>> start PROVIDED TEXT
Abigail Ross Hopper, president and CEO of SEIA, has expressed concern that some lawmakers want to target the solar provisions of the IRA, the broad-based spending bill passed in August 2022 that incentivizes a business and household shift to solar and wind, electric vehicles and more.
New investments announced since the passage of the IRA would bring America’s solar-module manufacturing capacity to more than 47 gigawatts, five times more than the U.S. could have produced on its own in 2022, the SEIA says. Repealing the IRA will stop this investment in its tracks, the group says.
“The two-year solar tariff moratorium was imposed as a strategic bridge to stand up U.S.-based manufacturing capacity while allowing developers to keep building projects and move us toward our clean energy goals,” Ross Hopper said in a release.
“Companies are making massive investments in manufacturing facilities across the country thanks to the IRA, and all this legislation serves to do is undercut American businesses as they invest billions in capital and seek to employ thousands of workers,” she said, adding her group’s push for the Senate to vote down the reversal.
Rep. Jason Smith, a Republican of Missouri, said last week that restoring the tariffs would hold China accountable while protecting U.S. jobs and workers. Tariffs would protect American manufacturers who are facing unfair competition from China, which is subsidizing its products and selling them at low prices, Smith said.
>> end PROVIDED TEXT
>> start LISTED ENTRIES
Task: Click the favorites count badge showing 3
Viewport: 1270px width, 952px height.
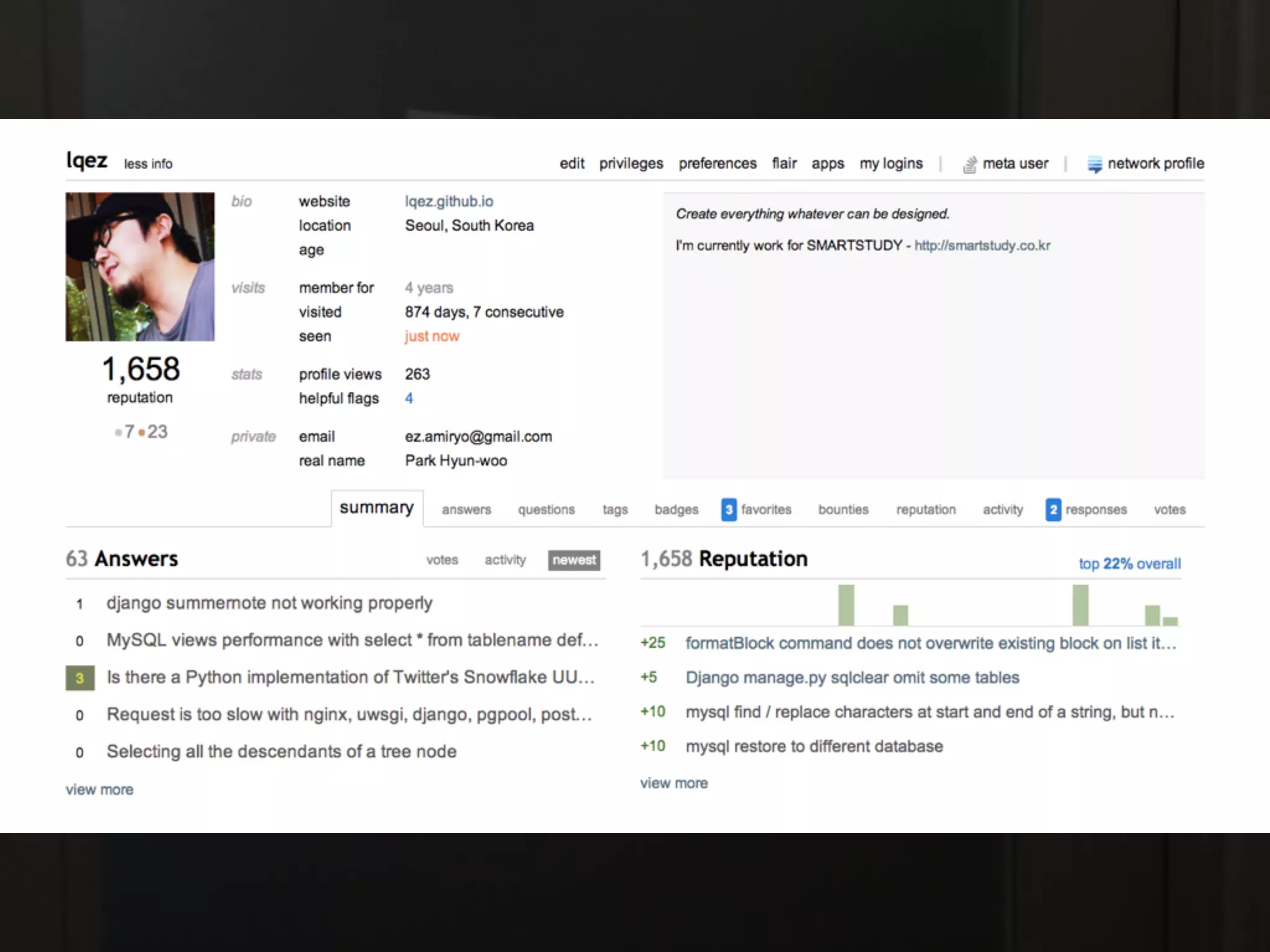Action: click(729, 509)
>> end LISTED ENTRIES
>> start LISTED ENTRIES
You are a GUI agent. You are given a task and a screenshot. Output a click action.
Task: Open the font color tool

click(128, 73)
>> end LISTED ENTRIES
>> start LISTED ENTRIES
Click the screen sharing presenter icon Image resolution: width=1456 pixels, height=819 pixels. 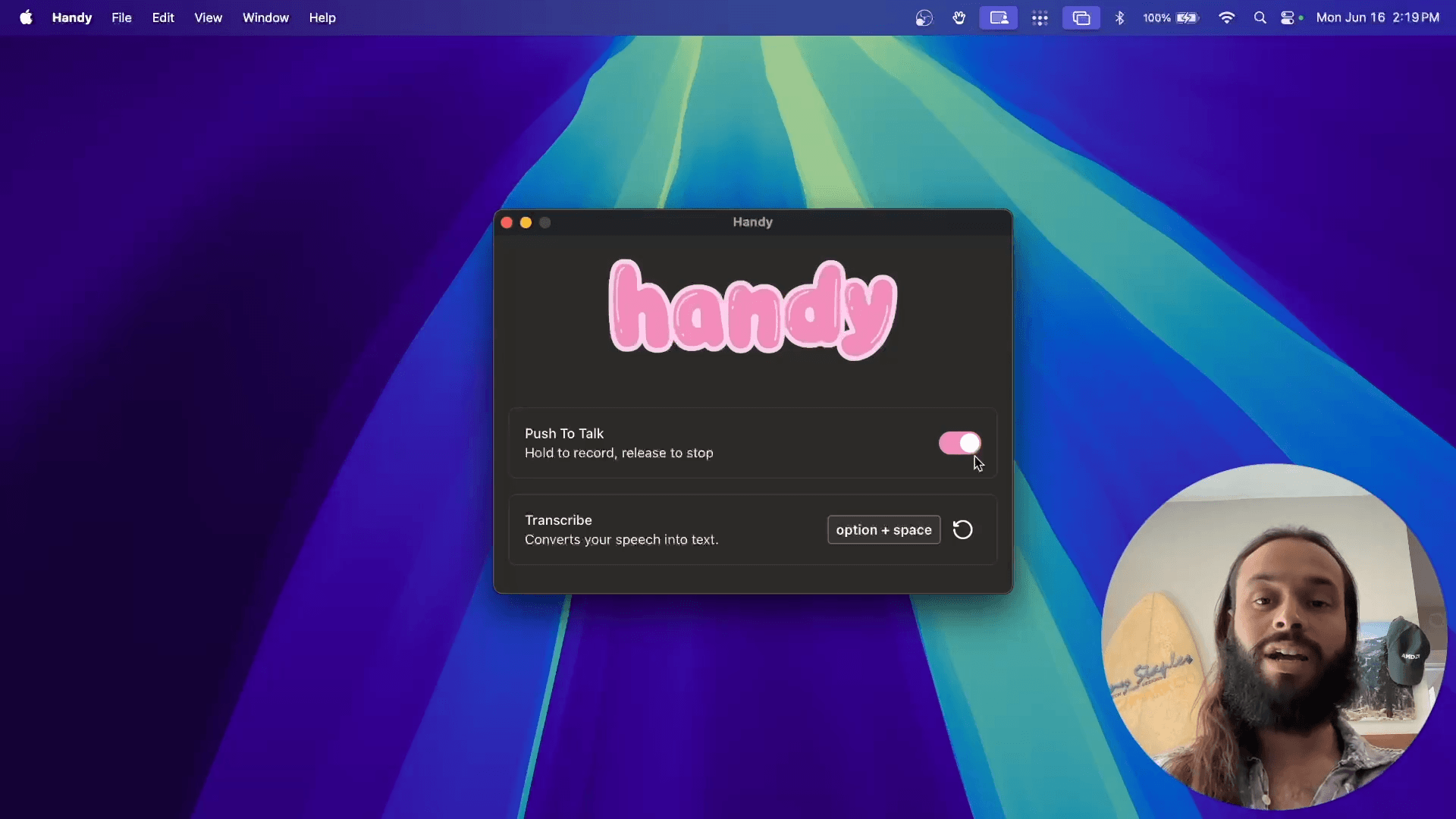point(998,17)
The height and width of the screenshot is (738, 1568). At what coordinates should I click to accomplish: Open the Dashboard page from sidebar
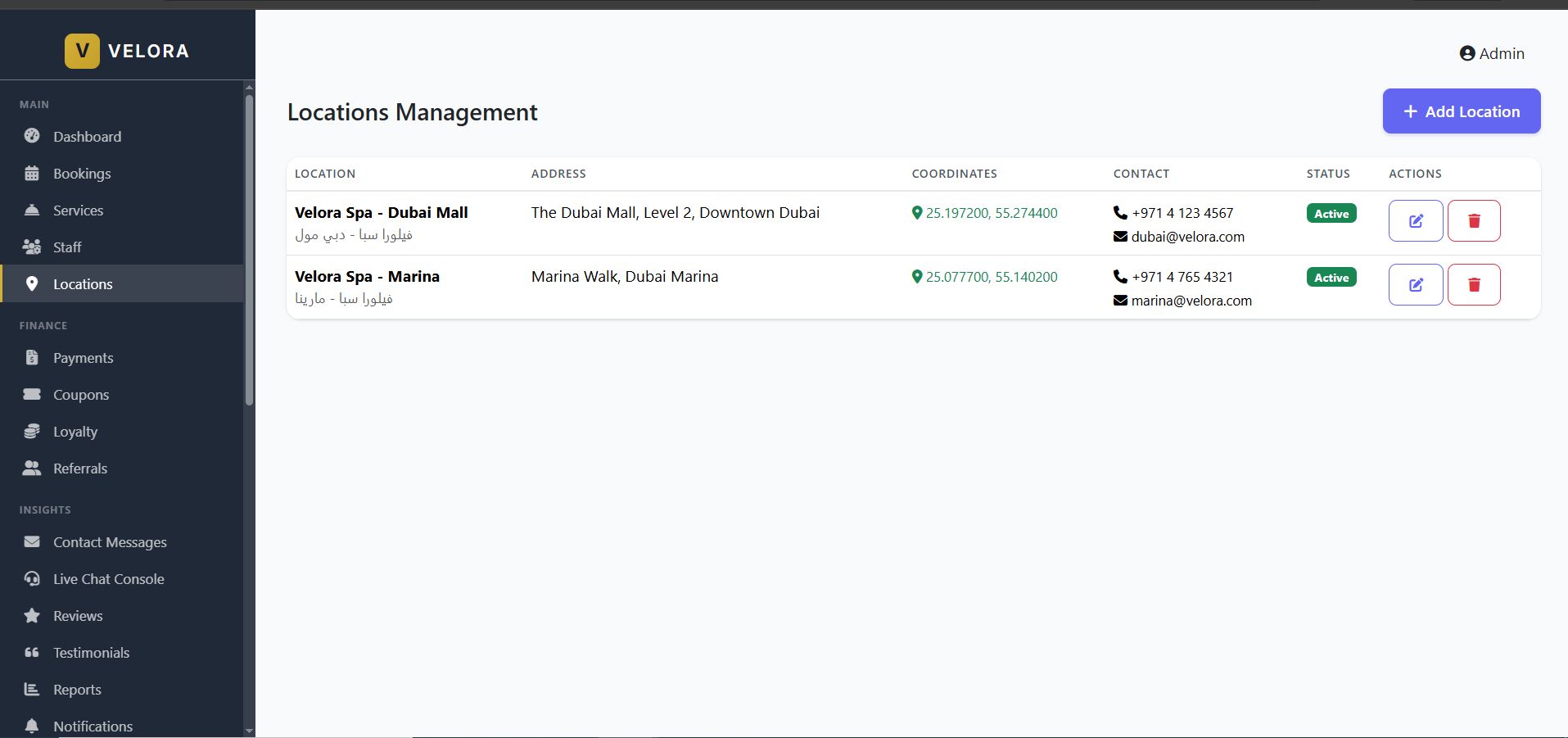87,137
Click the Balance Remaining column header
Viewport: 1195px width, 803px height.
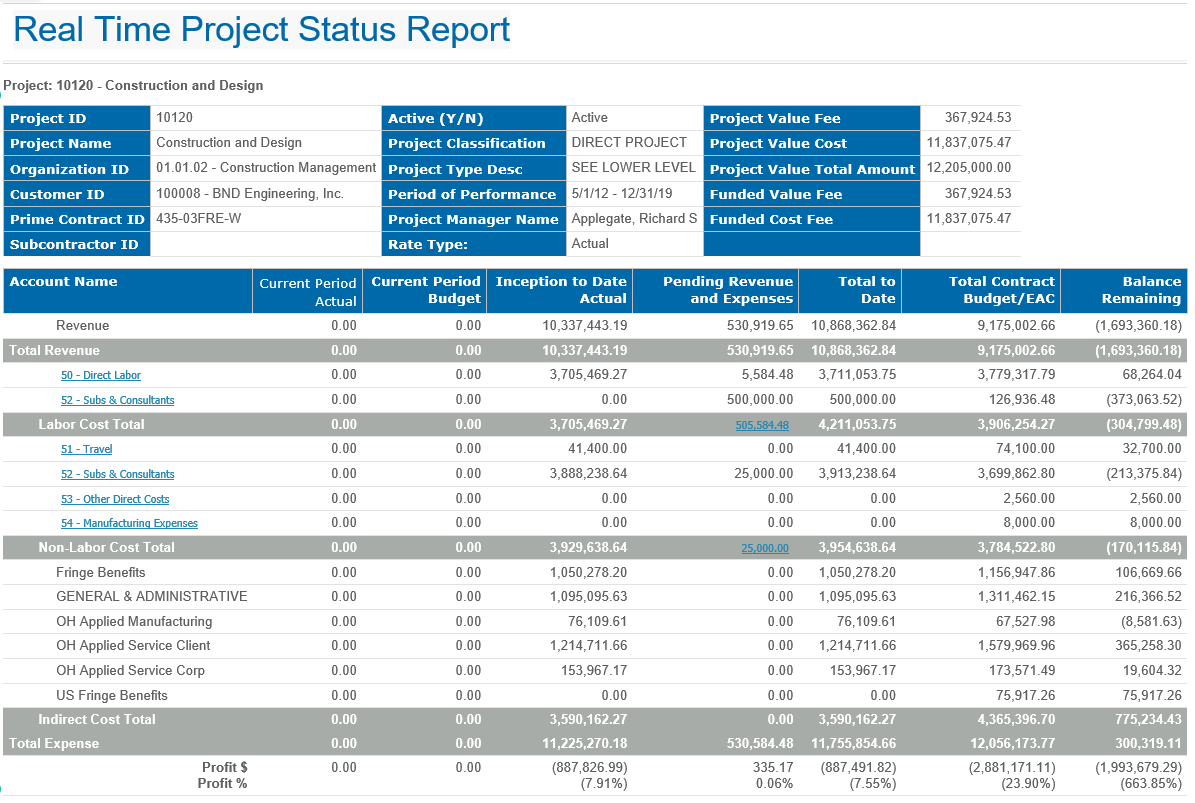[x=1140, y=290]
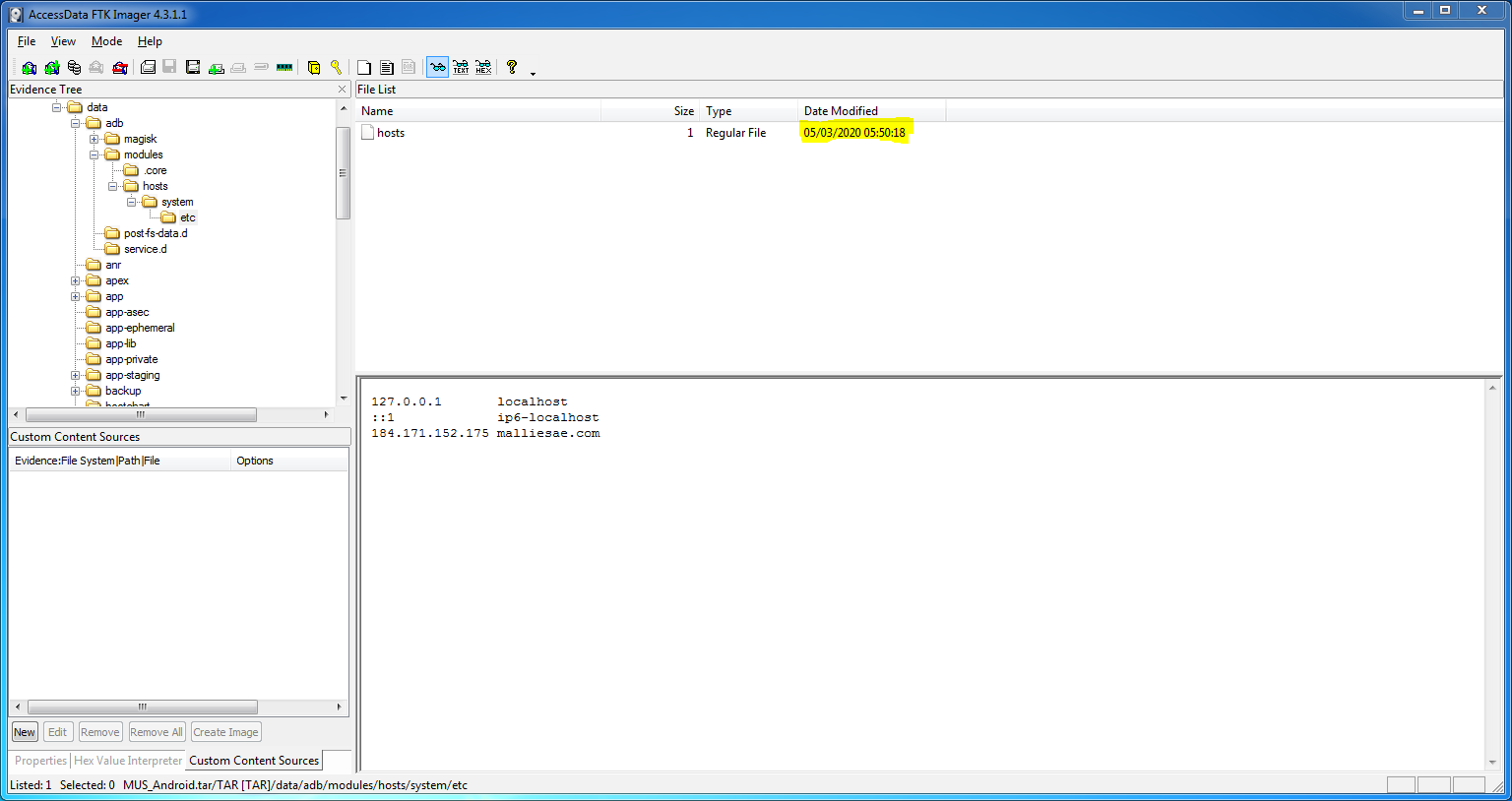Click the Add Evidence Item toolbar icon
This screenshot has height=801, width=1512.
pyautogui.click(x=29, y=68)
>> end LISTED ENTRIES
WORK TO DO:
#1 Repeat the part of the solar tariff text starting with "Abigail Ross Hopper, president" and going on through "in a release.".
#2 Answer these questions using the solar tariff text:
(a) Who is the president and CEO of SEIA?
(b) According to the SEIA, what solar-module manufacturing capacity would new investments bring America to?
(c) Which state is Rep. Jason Smith from?
#3 List everything the solar tariff text names as something the IRA encourages businesses and households to shift to.

EXPECTED OUTPUTS:
#1
Abigail Ross Hopper, president and CEO of SEIA, has expressed concern that some lawmakers want to target the solar provisions of the IRA, the broad-based spending bill passed in August 2022 that incentivizes a business and household shift to solar and wind, electric vehicles and more.
New investments announced since the passage of the IRA would bring America’s solar-module manufacturing capacity to more than 47 gigawatts, five times more than the U.S. could have produced on its own in 2022, the SEIA says. Repealing the IRA will stop this investment in its tracks, the group says.
“The two-year solar tariff moratorium was imposed as a strategic bridge to stand up U.S.-based manufacturing capacity while allowing developers to keep building projects and move us toward our clean energy goals,” Ross Hopper said in a release.

#2
(a) Abigail Ross Hopper
(b) More than 47 gigawatts
(c) Missouri

#3
Solar
Wind
Electric vehicles